[What you should do] Below are the records; restate word for word the lines from the first through the one containing "בית (327, 84)", and only those.

■ ■ ■

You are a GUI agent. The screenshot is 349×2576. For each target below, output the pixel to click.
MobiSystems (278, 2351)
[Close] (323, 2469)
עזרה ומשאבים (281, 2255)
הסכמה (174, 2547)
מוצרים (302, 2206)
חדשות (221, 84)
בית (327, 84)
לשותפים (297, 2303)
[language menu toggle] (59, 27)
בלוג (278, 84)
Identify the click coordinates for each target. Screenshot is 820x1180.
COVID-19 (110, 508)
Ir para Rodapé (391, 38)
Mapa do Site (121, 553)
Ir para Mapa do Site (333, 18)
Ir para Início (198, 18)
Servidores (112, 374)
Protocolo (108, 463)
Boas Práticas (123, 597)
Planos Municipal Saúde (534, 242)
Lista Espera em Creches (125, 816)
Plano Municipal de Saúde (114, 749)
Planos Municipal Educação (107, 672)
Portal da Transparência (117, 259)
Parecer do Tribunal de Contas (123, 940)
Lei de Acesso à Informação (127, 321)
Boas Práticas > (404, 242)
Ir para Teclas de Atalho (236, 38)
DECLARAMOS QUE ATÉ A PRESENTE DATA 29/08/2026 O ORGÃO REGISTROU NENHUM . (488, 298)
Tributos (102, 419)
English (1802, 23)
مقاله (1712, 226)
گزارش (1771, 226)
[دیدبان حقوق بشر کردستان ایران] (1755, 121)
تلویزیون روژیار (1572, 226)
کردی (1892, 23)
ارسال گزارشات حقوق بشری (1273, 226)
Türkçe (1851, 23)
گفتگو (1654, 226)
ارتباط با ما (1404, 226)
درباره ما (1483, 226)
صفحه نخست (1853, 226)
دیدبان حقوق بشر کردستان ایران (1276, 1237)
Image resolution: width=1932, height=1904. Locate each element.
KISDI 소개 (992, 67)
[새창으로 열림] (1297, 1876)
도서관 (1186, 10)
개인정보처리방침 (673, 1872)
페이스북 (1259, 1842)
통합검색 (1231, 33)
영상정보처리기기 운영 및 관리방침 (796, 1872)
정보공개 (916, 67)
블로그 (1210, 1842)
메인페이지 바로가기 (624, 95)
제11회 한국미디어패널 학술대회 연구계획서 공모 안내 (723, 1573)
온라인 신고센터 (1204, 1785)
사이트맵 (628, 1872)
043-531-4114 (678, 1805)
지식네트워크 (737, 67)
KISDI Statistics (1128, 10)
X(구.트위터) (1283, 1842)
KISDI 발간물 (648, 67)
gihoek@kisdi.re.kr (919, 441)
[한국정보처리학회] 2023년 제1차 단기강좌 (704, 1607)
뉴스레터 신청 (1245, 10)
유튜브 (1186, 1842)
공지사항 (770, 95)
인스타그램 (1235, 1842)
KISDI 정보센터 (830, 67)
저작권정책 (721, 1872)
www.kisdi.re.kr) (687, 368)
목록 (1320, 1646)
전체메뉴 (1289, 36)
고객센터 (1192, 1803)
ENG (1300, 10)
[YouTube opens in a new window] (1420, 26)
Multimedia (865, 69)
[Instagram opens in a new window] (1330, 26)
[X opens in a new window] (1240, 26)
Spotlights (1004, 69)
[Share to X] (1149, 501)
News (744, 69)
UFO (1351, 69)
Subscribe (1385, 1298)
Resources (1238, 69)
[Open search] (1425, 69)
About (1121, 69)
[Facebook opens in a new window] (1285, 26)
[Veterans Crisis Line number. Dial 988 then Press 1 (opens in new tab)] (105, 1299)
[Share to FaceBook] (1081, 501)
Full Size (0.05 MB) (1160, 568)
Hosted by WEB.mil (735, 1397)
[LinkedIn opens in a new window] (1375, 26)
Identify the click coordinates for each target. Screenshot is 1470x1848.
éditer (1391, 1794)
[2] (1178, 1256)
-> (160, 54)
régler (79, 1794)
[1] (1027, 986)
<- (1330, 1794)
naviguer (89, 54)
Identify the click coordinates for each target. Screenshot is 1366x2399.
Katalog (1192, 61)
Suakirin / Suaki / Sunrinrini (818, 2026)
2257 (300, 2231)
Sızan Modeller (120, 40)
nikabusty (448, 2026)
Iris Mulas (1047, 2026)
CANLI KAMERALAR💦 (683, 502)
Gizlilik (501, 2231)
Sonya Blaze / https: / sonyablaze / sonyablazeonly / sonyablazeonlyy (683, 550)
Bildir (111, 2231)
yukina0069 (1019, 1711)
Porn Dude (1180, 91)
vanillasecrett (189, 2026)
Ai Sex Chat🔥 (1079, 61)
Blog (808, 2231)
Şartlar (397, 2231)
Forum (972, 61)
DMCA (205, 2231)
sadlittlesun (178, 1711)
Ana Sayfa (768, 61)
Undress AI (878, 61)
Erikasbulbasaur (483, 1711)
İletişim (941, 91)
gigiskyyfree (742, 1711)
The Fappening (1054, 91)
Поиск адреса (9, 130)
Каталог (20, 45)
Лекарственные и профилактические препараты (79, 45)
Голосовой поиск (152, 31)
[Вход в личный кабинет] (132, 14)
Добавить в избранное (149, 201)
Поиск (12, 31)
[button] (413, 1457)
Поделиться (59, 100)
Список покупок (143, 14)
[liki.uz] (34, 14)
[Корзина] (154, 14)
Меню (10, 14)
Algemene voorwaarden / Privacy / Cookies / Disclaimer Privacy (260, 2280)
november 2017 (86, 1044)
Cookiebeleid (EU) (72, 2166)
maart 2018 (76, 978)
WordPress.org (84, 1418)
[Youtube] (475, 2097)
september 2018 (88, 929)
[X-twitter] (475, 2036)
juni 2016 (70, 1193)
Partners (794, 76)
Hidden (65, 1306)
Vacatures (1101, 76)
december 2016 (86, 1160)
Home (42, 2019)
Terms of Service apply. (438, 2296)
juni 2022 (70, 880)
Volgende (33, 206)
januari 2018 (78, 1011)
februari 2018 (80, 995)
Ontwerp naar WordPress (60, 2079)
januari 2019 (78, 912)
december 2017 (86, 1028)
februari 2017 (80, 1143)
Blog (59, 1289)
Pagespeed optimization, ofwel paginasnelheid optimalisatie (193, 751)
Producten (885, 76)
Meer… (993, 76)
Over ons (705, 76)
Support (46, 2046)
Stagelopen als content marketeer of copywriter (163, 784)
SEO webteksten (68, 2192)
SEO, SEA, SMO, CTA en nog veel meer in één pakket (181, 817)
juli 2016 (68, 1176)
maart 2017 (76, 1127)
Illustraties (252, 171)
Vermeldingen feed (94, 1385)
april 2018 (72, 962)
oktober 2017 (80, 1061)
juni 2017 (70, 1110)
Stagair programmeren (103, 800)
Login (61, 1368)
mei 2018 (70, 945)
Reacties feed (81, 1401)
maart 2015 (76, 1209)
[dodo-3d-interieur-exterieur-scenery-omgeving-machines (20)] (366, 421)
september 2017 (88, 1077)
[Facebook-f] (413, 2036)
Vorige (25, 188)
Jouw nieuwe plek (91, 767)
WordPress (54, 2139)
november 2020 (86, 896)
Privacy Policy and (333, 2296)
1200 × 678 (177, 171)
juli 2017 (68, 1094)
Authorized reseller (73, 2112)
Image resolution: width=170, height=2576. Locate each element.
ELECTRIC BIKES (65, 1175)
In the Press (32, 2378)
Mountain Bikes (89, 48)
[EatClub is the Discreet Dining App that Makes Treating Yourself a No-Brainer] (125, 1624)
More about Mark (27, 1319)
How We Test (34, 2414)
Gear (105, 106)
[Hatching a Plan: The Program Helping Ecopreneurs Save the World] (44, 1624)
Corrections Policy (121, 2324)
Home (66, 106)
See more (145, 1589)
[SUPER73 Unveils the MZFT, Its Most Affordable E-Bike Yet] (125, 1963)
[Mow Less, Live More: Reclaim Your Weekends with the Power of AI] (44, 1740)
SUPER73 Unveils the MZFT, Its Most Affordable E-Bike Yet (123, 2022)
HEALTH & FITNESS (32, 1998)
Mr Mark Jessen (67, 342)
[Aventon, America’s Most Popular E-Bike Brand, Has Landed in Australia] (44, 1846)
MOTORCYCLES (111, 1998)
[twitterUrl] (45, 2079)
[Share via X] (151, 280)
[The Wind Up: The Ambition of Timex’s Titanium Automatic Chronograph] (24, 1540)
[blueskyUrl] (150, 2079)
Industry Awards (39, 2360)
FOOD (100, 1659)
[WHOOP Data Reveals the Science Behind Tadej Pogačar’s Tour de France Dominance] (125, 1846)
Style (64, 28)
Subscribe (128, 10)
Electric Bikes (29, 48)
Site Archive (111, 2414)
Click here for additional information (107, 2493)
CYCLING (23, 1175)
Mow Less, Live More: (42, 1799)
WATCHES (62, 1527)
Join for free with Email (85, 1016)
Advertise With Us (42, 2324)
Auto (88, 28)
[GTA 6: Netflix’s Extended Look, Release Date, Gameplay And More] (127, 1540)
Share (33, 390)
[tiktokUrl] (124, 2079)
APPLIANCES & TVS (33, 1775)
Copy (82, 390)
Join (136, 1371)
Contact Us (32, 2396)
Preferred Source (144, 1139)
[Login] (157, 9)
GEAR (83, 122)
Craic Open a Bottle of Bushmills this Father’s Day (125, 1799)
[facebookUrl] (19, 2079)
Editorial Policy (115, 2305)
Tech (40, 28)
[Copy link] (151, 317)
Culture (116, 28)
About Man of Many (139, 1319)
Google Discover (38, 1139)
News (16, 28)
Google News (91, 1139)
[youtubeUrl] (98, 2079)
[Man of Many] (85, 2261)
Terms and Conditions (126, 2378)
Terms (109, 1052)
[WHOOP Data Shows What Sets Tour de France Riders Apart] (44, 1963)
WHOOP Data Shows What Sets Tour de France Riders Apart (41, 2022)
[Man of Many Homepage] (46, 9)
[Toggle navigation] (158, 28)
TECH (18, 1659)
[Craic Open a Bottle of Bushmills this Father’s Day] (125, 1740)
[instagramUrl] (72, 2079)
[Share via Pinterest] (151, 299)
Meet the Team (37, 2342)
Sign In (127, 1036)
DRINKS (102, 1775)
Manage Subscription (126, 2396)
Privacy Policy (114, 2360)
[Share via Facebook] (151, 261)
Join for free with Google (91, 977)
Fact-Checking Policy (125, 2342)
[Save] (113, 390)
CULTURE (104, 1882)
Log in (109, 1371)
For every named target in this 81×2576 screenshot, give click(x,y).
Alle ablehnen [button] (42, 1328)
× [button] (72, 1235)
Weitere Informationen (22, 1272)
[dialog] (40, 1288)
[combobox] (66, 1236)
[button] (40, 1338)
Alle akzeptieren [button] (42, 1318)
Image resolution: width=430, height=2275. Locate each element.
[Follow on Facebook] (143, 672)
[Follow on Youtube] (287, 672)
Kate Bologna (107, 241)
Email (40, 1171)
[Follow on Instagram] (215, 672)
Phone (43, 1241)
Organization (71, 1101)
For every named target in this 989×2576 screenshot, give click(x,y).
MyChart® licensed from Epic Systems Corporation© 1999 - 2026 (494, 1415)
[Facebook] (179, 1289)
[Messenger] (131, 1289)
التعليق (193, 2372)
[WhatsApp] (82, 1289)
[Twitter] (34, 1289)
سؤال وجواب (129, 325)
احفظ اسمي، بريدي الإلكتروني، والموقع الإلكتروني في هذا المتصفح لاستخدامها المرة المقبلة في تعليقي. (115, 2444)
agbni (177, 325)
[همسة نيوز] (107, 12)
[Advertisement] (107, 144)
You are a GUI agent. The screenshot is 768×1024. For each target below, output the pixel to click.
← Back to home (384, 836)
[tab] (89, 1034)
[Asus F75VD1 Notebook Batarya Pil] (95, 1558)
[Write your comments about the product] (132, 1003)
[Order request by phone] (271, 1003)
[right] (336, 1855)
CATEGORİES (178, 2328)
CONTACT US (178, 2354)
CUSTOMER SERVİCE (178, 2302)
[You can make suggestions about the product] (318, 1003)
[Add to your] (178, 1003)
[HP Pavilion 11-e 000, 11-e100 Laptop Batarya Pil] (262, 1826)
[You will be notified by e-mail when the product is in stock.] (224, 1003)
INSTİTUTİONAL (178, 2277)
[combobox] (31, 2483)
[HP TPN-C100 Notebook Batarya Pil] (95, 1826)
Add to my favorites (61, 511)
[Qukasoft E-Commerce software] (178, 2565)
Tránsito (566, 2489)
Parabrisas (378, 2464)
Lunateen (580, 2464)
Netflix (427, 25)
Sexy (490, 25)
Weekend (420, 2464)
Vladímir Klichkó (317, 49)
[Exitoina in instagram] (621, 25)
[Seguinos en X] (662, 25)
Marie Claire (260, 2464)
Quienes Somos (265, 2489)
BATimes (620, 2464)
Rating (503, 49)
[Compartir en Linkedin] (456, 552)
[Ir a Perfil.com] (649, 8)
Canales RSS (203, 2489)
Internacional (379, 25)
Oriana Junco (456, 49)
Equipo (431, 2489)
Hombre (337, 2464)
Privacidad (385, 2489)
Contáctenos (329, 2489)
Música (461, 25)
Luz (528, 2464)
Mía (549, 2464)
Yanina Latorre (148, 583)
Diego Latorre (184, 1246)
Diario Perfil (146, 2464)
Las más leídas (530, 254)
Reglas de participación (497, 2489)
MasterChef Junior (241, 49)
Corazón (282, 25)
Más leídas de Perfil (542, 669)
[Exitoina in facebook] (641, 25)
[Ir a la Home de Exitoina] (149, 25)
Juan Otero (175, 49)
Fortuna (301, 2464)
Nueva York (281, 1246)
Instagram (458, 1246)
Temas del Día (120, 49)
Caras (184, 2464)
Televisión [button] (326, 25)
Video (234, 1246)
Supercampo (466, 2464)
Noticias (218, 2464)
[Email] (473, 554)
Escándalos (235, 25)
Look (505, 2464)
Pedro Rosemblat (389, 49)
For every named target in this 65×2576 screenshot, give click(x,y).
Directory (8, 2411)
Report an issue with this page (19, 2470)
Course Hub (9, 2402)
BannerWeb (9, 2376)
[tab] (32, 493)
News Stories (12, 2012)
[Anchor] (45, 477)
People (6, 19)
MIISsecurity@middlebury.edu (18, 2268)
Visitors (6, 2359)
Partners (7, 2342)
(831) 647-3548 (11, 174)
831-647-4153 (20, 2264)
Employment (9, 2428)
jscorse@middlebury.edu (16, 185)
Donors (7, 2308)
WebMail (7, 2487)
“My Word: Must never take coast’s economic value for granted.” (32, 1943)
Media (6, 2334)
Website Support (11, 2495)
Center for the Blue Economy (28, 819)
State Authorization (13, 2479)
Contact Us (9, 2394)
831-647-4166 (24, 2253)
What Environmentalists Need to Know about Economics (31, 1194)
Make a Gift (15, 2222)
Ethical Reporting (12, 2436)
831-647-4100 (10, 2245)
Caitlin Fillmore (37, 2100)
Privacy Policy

■ ■ ■

[Written reply]
You are a GUI agent. The screenshot is 349×2576. For each target below, output the pixel to click.
MobiSystems (278, 2351)
[Close] (323, 2469)
עזרה ומשאבים (281, 2255)
הסכמה (174, 2547)
מוצרים (302, 2206)
חדשות (221, 84)
בית (327, 84)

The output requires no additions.